SRC_VOCAB_SIZE = len(vocab_transform[SRC_LANGUAGE])
TGT_VOCAB_SIZE = len(vocab_transform[TGT_LANGUAGE])
EMB_SIZE = 512
NHEAD = 8
FFN_HID_DIM = 512
BATCH_SIZE = 128
NUM_ENCODER_LAYERS = 3
NUM_DECODER_LAYERS = 3

transformer = Seq2SeqTransformer(NUM_ENCODER_LAYERS, NUM_DECODER_LAYERS, EMB_SIZE,
                                 NHEAD, SRC_VOCAB_SIZE, TGT_VOCAB_SIZE, FFN_HID_DIM)

for p in transformer.parameters():
    if p.dim() > 1:
        nn.init.xavier_uniform_(p)

transformer = transformer.to(DEVICE)

loss_fn = torch.nn.CrossEntropyLoss(ignore_index=PAD_IDX)

optimizer = torch.optim.Adam(transformer.parameters(), lr=0.0001, betas=(0.9, 0.98), eps=1e-9)

### Collation

In [9]:
from torch.nn.utils.rnn import pad_sequence

# helper function to club together sequential operations
def sequential_transforms(*transforms):
    def func(txt_input):
        for transform in transforms:
            txt_input = transform(txt_input)
        return txt_input
    return func

# function to add BOS/EOS and create tensor for input sequence indices
def tensor_transform(token_ids: List[int]):
    return torch.cat((
        torch.tensor([BOS_IDX]),
        torch.tensor(token_ids),
        torch.tensor([EOS_IDX]),
    ))

# ``src`` and ``tgt`` language text transforms to convert raw strings into tensors indices
text_transform = {}
for ln in [SRC_LANGUAGE, TGT_LANGUAGE]:
    text_transform[ln] = sequential_transforms(
        token_transform[ln], #Tokenization
        vocab_transform[ln], #Numericalization
        tensor_transform) # Add BOS/EOS and create tensor


# function to collate data samples into batch tensors
def collate_fn(batch):
    src_batch, tgt_batch = [], []
    for src_sample, tgt_sample in batch:
        src = text_transform[SRC_LANGUAGE](src_sample.rstrip("\n"))
        tgt = text_transform[TGT_LANGUAGE](tgt_sample.rstrip("\n"))
        src_batch.append(src)
        tgt_batch.append(tgt)

    src_batch = pad_sequence(src_batch, padding_value=PAD_IDX)
    tgt_batch = pad_sequence(tgt_batch, padding_value=PAD_IDX)

    src = src_batch.transpose(0, 1).to(DEVICE)
    tgt_input = tgt_batch[:-1, :].transpose(1, 0).to(DEVICE)
    tgt_output = tgt_batch[1:, :].transpose(1, 0).to(DEVICE)
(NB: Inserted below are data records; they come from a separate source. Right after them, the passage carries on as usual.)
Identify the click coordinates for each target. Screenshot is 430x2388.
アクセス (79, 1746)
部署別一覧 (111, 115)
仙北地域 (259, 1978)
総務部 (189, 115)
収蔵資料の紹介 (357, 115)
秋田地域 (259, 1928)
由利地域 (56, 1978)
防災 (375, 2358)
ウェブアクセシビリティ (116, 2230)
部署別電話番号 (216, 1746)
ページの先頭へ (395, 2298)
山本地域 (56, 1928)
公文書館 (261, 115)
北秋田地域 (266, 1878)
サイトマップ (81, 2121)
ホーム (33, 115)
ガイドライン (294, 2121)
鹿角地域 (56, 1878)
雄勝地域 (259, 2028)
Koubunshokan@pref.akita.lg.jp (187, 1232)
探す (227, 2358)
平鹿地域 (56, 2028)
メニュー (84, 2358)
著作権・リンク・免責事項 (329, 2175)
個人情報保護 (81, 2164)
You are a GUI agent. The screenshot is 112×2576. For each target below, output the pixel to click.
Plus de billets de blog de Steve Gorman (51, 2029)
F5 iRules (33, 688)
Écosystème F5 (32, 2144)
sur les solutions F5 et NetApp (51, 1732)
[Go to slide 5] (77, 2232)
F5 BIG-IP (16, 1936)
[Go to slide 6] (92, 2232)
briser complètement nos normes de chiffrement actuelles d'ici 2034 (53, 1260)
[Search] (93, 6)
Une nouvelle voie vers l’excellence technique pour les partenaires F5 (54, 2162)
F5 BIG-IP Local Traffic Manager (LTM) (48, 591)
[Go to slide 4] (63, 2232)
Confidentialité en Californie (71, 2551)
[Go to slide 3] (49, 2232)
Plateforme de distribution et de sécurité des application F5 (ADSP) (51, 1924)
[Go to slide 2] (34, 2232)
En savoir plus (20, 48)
    input = [(src_item, tgt_item) for src_item, tgt_item in zip(src, tgt_input)]

    return input, tgt_output

### Training and Evaluation

In [10]:
from torch.utils.data import DataLoader

train_iter = Multi30k(
    root=DATA_DIR,
    split='train',
    language_pair=(SRC_LANGUAGE, TGT_LANGUAGE), # type: ignore
)
train_dataloader = DataLoader(train_iter, batch_size=BATCH_SIZE, collate_fn=collate_fn)

val_iter = Multi30k(
    root=DATA_DIR,
    split='valid',
    language_pair=(SRC_LANGUAGE, TGT_LANGUAGE), # type: ignore
)
val_dataloader = DataLoader(val_iter, batch_size=BATCH_SIZE, collate_fn=collate_fn)

In [11]:
from auto_mind.supervised.handlers import Evaluator

class MyEvaluator(Evaluator[str, str]):
    def run(self, params) -> str:
        model = typing.cast(Seq2SeqTransformer, params.model)
        input = params.input
        return self.translate(model=model, src_sentence=input)

    # actual function to translate input sentence into target language
    def translate(self, model: Seq2SeqTransformer, src_sentence: str):
        model.eval()
        src: torch.Tensor = text_transform[SRC_LANGUAGE](src_sentence).view(-1, 1)
        num_tokens = src.shape[0]
        src_mask = (torch.zeros(num_tokens, num_tokens)).type(torch.bool)

        tgt_tokens = self.greedy_decode(
            model=model,
            src=src,
            src_mask=src_mask,
            max_len=num_tokens + 5,
            start_symbol=BOS_IDX,
        ).flatten()

        return " ".join(
            vocab_transform[TGT_LANGUAGE].lookup_tokens(list(tgt_tokens.cpu().numpy()))
        ).replace("<bos>", "").replace("<eos>", "")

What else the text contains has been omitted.